IDXChannel - Produsen mobil Prancis Renault berencana memangkas sekitar 3.000 karyawan melalui program pengunduran diri sukarela. Langkah ini menyasar staf di fungsi pendukung, menurut laporan buletin Prancis L’Informe pada Sabtu.
Dalam rencana penghematan biaya yang diberi nama "Arrow", Renault berupaya memangkas jumlah pegawai di layanan pendukung seperti sumber daya manusia, keuangan, dan pemasaran sebesar 15 persen.
Langkah tersebut diperkirakan berdampak pada sekitar 3.000 pemutusan hubungan kerja (PHK) di kantor pusatnya di Boulogne-Billancourt, pinggiran Paris, serta di sejumlah lokasi lain di seluruh dunia.
Buletin tersebut mengutip sumber yang mengetahui rencana itu, yang mengatakan bahwa keputusan final kemungkinan akan diambil sebelum akhir tahun ini.
Melansir Investing, Sabtu (4/10/2025), Renault mengonfirmasi bahwa perusahaan sedang mempertimbangkan langkah penghematan biaya. Namun, pada tahap ini belum ada angka pasti karena keputusan belum diambil.

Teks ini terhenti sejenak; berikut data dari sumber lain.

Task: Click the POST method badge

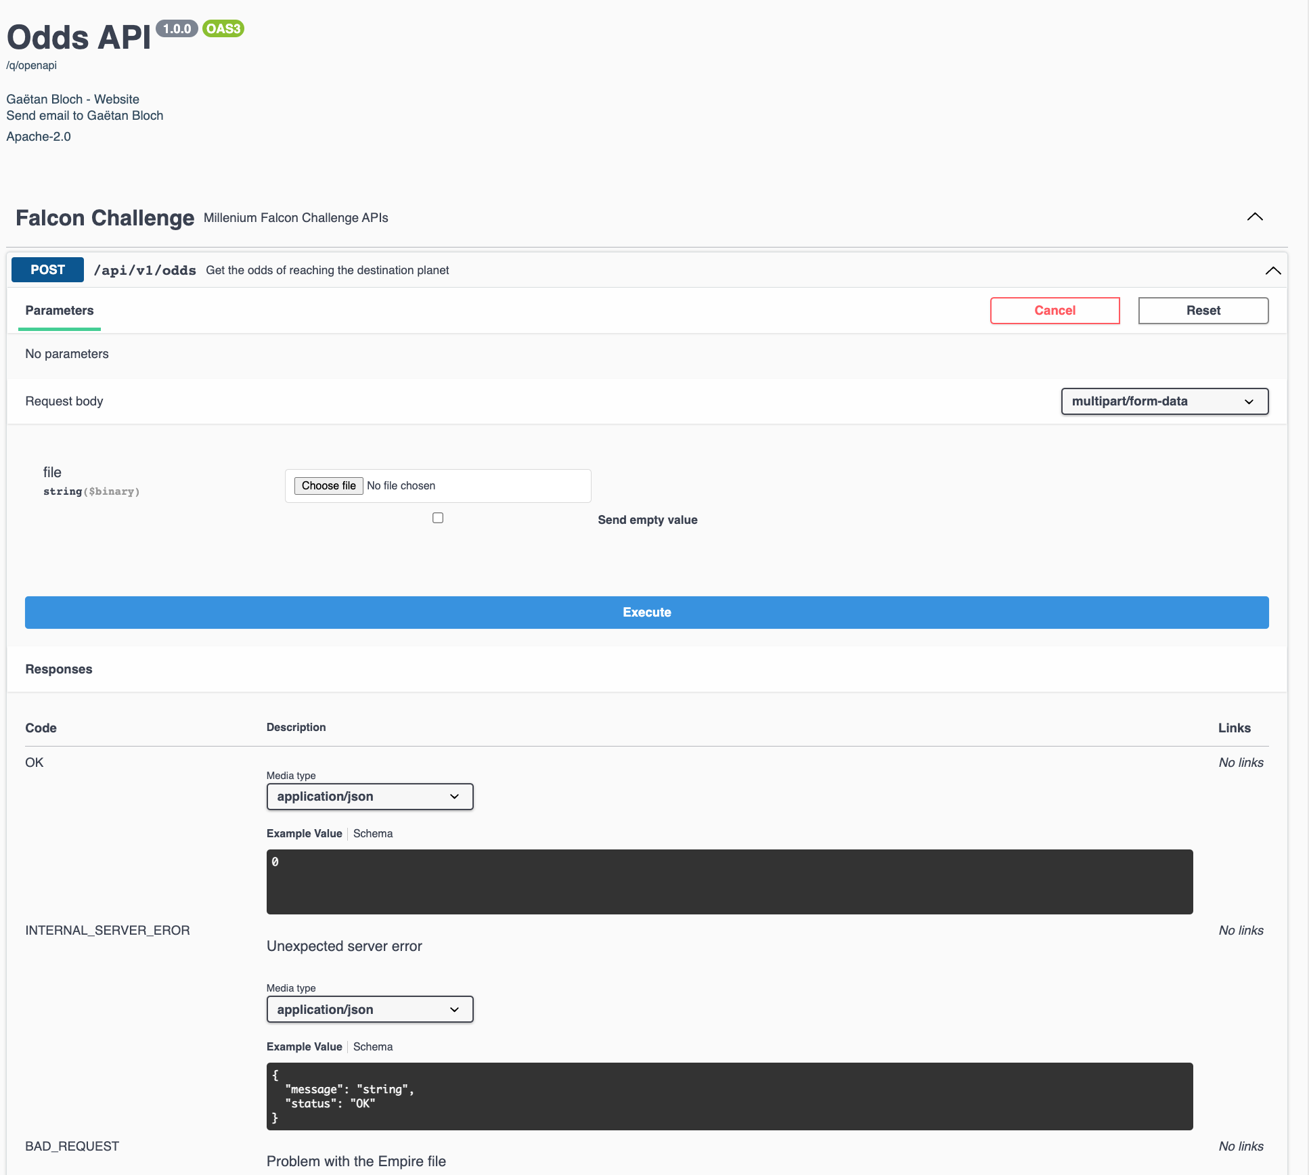Action: 47,270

"Mengingat ketidakpastian di pasar otomotif dan lingkungan yang sangat kompetitif, kami mengonfirmasi bahwa kami sedang meninjau cara untuk menyederhanakan operasi, mempercepat eksekusi, dan mengoptimalkan biaya tetap," ujar juru bicara Renault.
Pada akhir 2024, Renault mempekerjakan 98.636 karyawan di seluruh dunia.
Renault melaporkan pada Juli bahwa perusahaan mencatat rugi bersih semester pertama sebesar 11,2 miliar euro atau sekitar USD13 miliar, termasuk penurunan nilai investasi sebesar 9,3 miliar euro dari mitranya, Nissan.
Tanpa memperhitungkan penurunan nilai tersebut, laba bersih anjlok menjadi 461 juta euro, kurang dari sepertiga dibandingkan periode yang sama tahun sebelumnya.
Penurunan itu disebabkan oleh melemahnya pasar van, meningkatnya biaya kendaraan listrik, dan tekanan komersial di tengah persaingan yang semakin ketat.
CEO baru Francois Provost, yang diangkat pada Juli, kini menghadapi tantangan besar untuk memulihkan margin keuntungan dan mengembalikan peringkat kredit Renault ke level investment grade.
Menurut para analis, dia juga perlu mencari strategi bagi produsen mobil yang relatif kecil itu untuk menghadapi dampak tarif AS serta persaingan ketat dari produsen mobil China.